Nothing is said about the cowardice of the soldiers on the bus: when the terrorists began shooting at them, they sped away instead of stepping out to fight the infiltrators—allowing the Arabs to carry out more attacks.

Note how well trained the Arabs were: they crossed during the daytime instead of at night as they normally do, engaged Israeli forces in signifigant firefights, staged coordinated attacks, moved between targets, and tried to down IAF helicopters with RPGs, a tactics recently perfected by the Taliban.

The problem is that the face of terrorism in Israel is changing. We used to deal with organized terrorism by well-established groups, which could be easily targeted for retaliation, thus establishing mid-term accommodation. Not so with Iraqi- and Afghani-type terrorism, whose leaders are perpetually in hiding in Iraq or enjoying safe havens in Waziristan and in the Sinai mountains. Israel lies wide open to Al Qaeda and other Islamist terrorists originating from Sinai.

Kurds: it’s complicated

Assad has ceased cooperating with Turkey against the PKK, apparently in retaliation for Turkish threats against Syria. It would be only logical for a dictator as smart as Assad to start aiding PKK separatists.

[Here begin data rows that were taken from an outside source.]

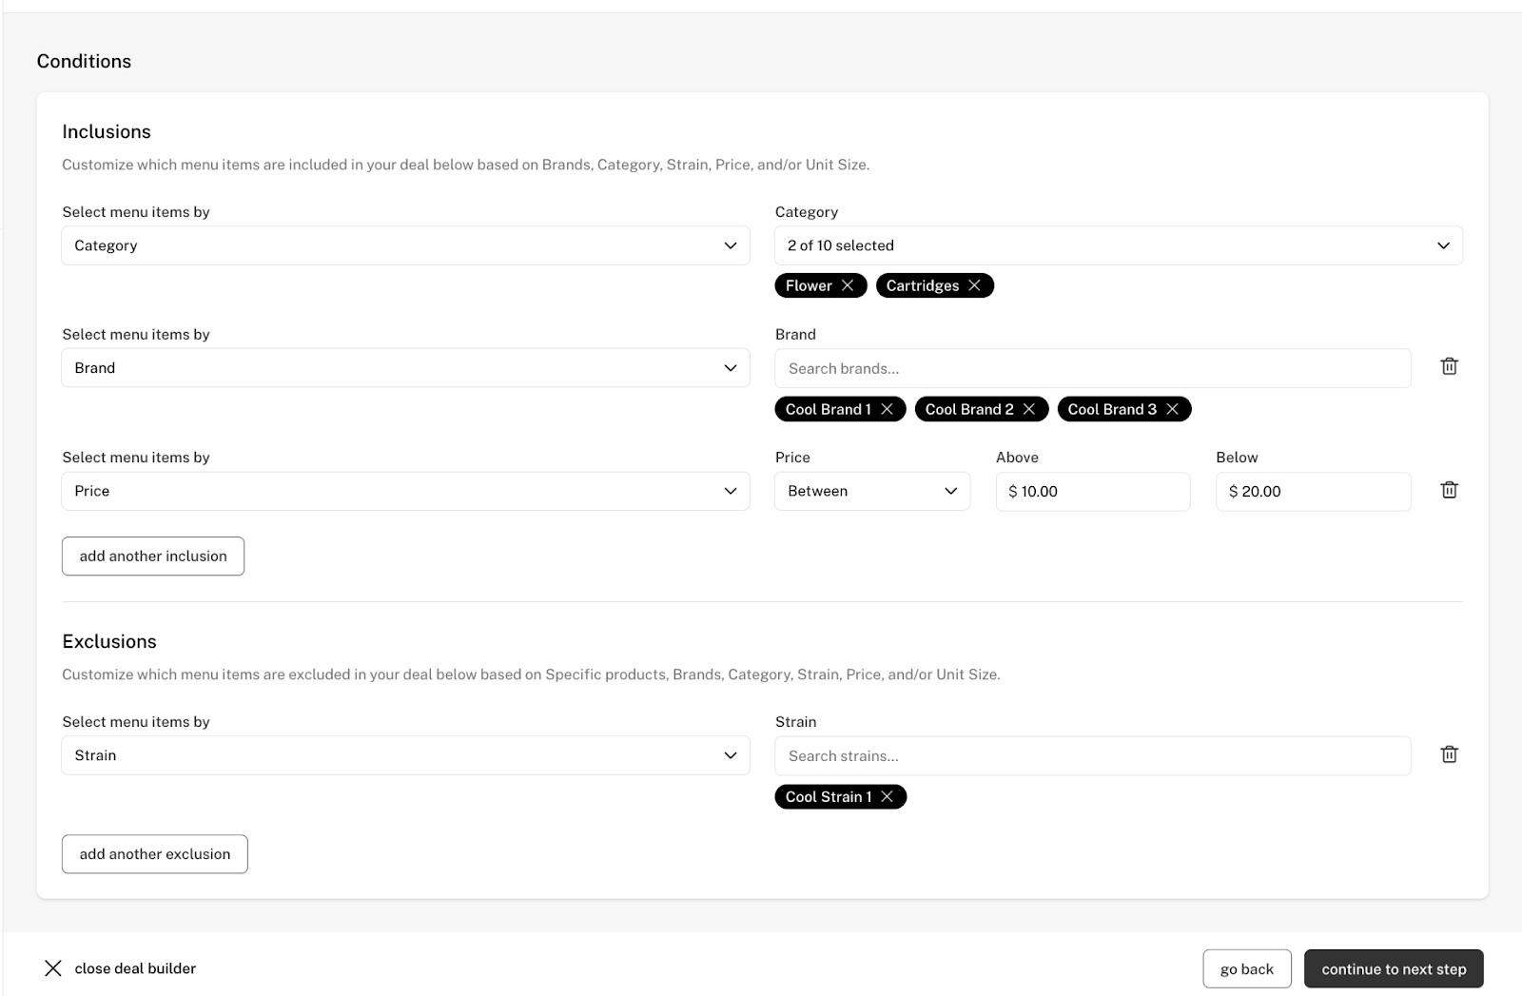Delete the Brand inclusion row
Screen dimensions: 1522x996
(1449, 366)
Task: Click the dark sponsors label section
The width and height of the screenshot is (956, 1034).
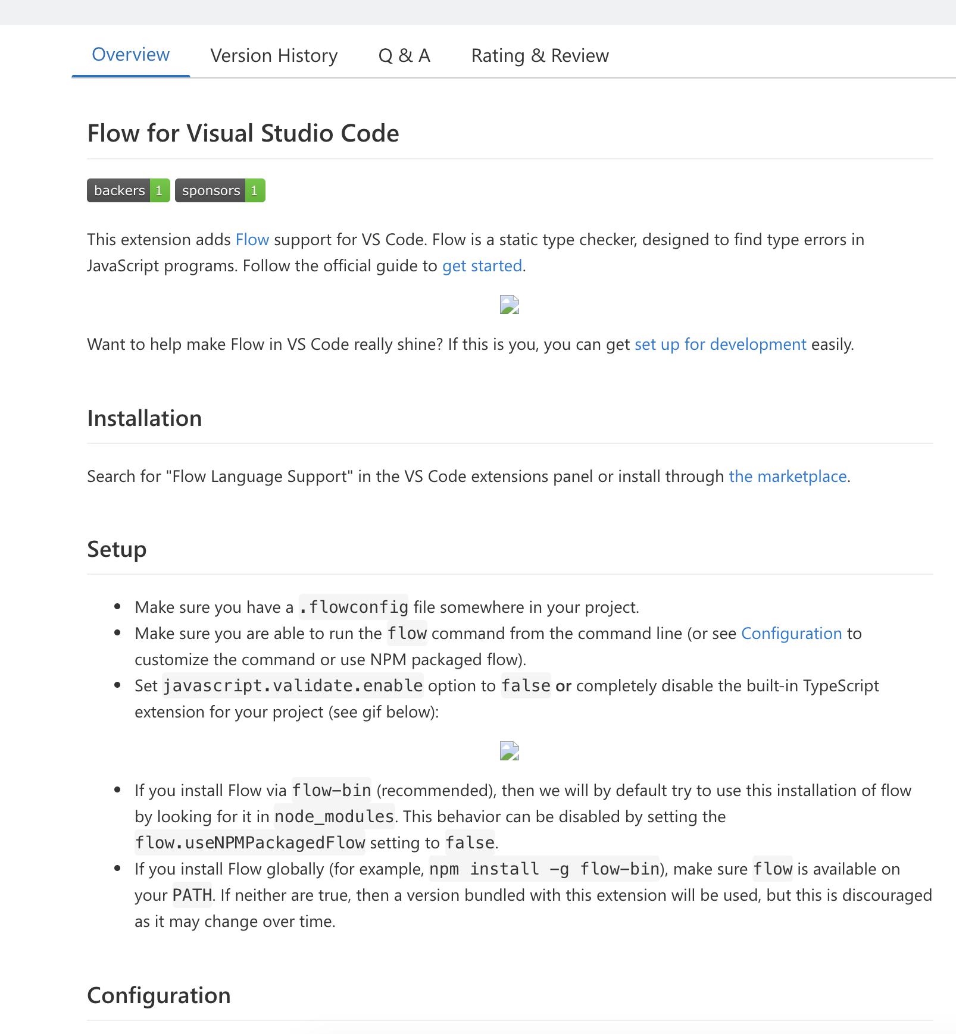Action: 210,190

Such aid might reinvigorate nationalist fervor among Syria’s own Kurds, though Assad could condition any aid to the PKK on non-involvement in Syria. That policy mirrors Iran’s relations with the Kurds: the ayatollahs help Kurdish separatists in Iraq, but suppress Iranian Kurds across the border.

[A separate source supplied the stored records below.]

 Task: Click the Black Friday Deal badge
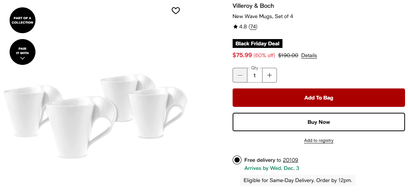tap(257, 43)
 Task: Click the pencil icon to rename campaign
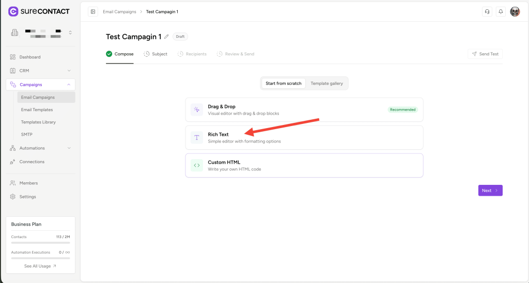(x=166, y=37)
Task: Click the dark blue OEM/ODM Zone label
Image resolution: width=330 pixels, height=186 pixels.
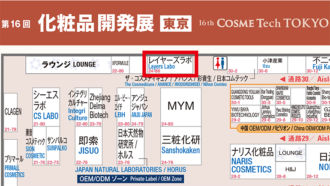Action: 130,179
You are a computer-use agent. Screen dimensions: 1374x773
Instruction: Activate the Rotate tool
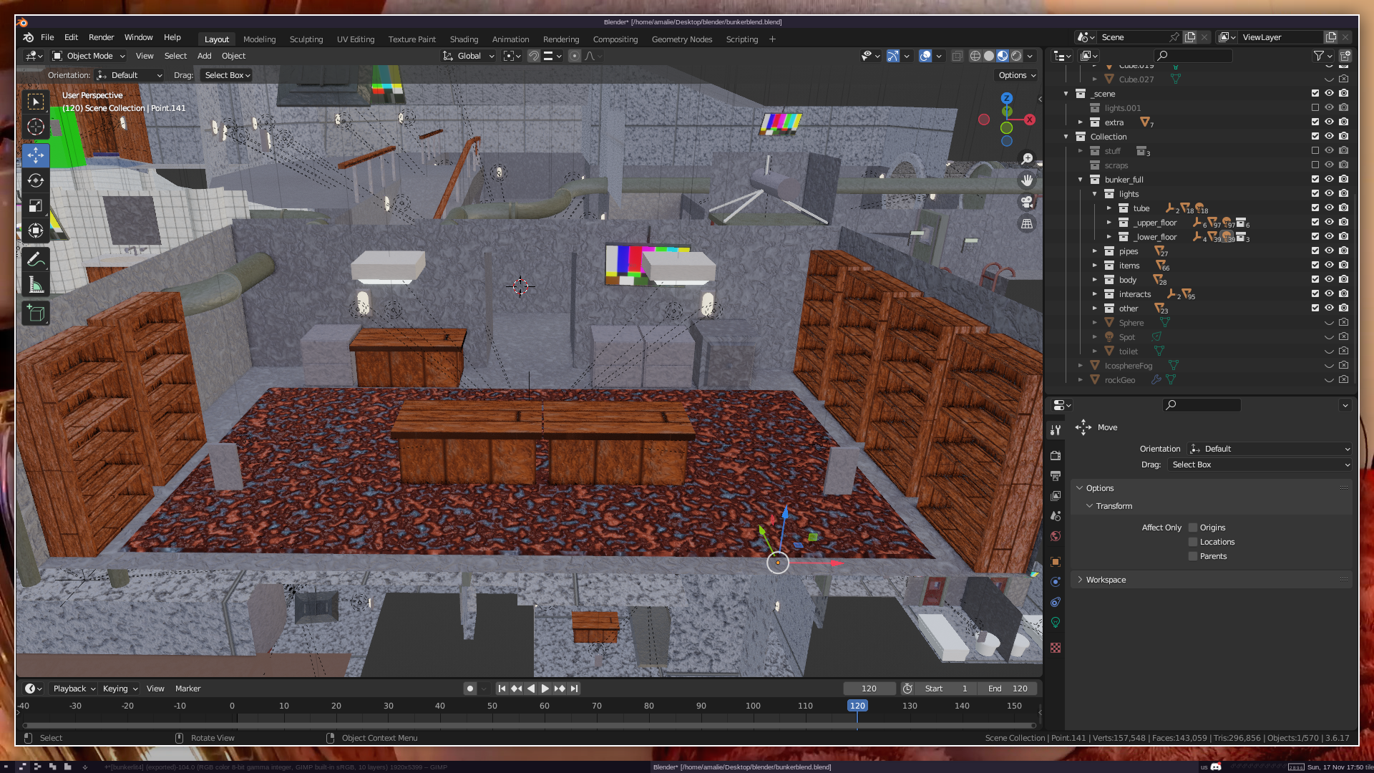point(35,180)
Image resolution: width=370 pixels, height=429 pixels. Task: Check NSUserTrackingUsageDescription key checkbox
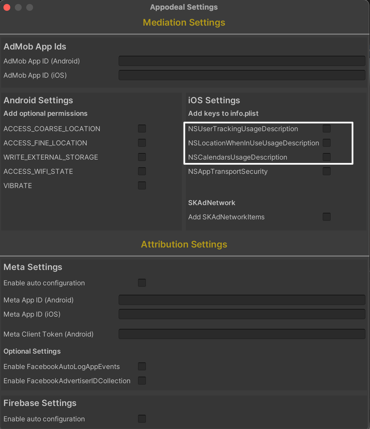coord(327,129)
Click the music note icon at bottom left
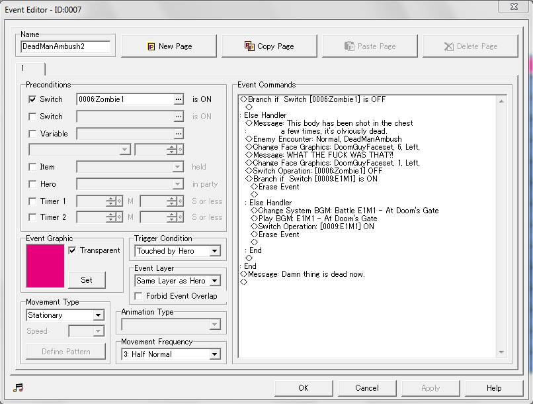533x404 pixels. click(x=18, y=388)
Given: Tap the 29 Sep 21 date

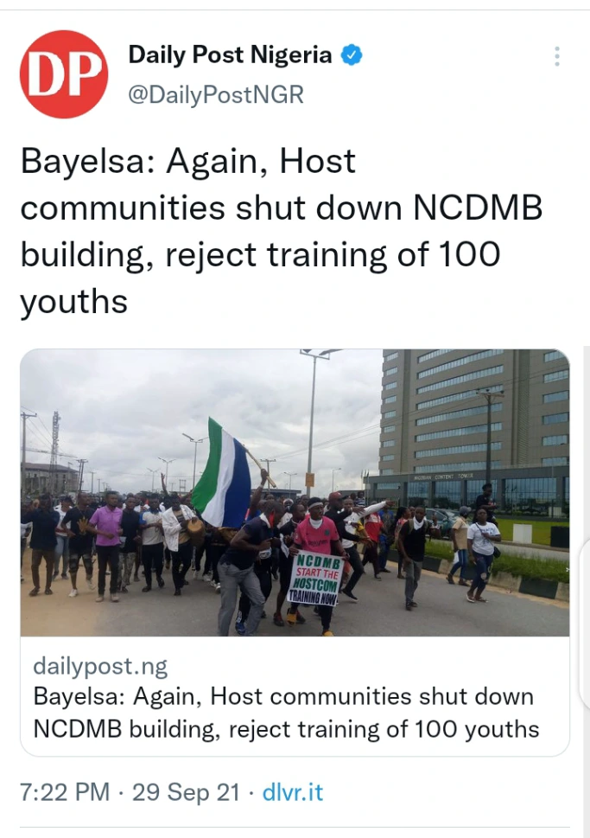Looking at the screenshot, I should (186, 792).
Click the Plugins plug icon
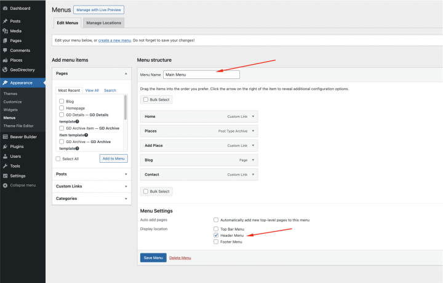The height and width of the screenshot is (283, 443). pyautogui.click(x=5, y=147)
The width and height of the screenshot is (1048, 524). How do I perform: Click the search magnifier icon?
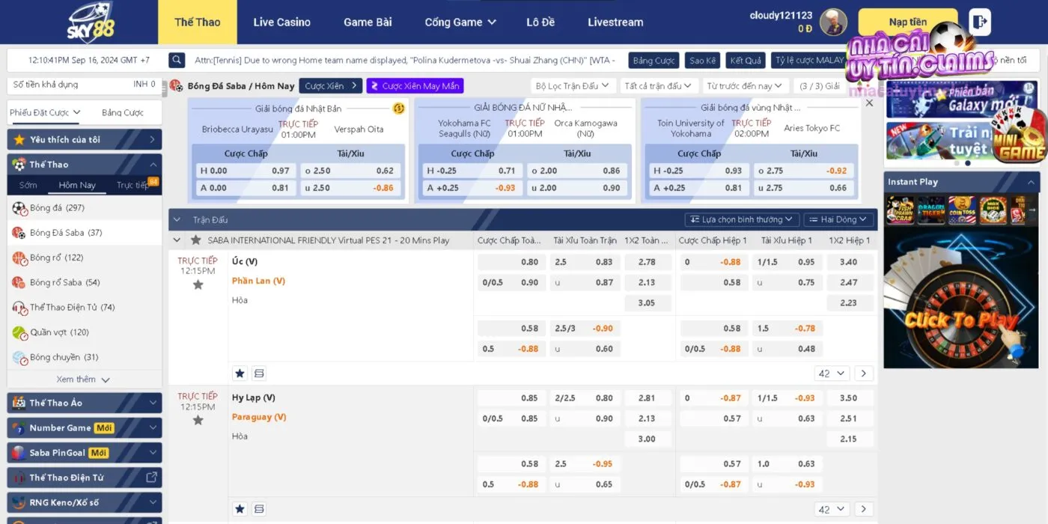tap(177, 60)
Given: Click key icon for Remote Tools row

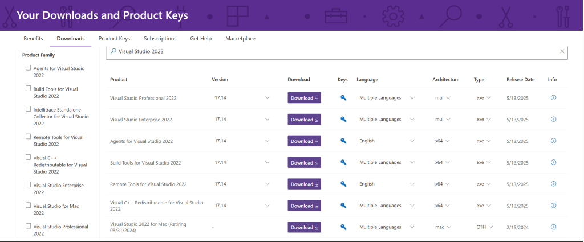Looking at the screenshot, I should 343,184.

Kurdish separatism may prove the most potent force in the Middle East: Kurdish areas span several states, Kurds are by far more advanced than Arabs, they possess oil and align with the West, they are numerous and militant, and they remain at odds with the Arabs.

Kurds protesting

War of words over Syria

The US and Turkey warned Syria that the Turkish army would invade Syria’s border regions to provide safe haven for refugees from the towns attacked by Assad. Those threats have gone on for two months already.

Iran, for its part, warned Turkey that it would attack Turkish and even American military bases in response to such an invasion. Which is nonsense, as an Iranian attack on a NATO member would automatically bring a US reprisal against Tehran. Assad, too, threatened retaliation, but he would not have the guts to launch SCUDs against Turkey, just as he did not counterattack Israel after we bombed his nuclear reactor.

It is not easy to understand why the West should be concerned about Assad’s suppression of Hama, a well-armed hotbed of the Muslim Brotherhood, or the Euphrates Valley towns whose tribes align as easily with Al Qaeda as with the White House, depending on who is paying the bribes.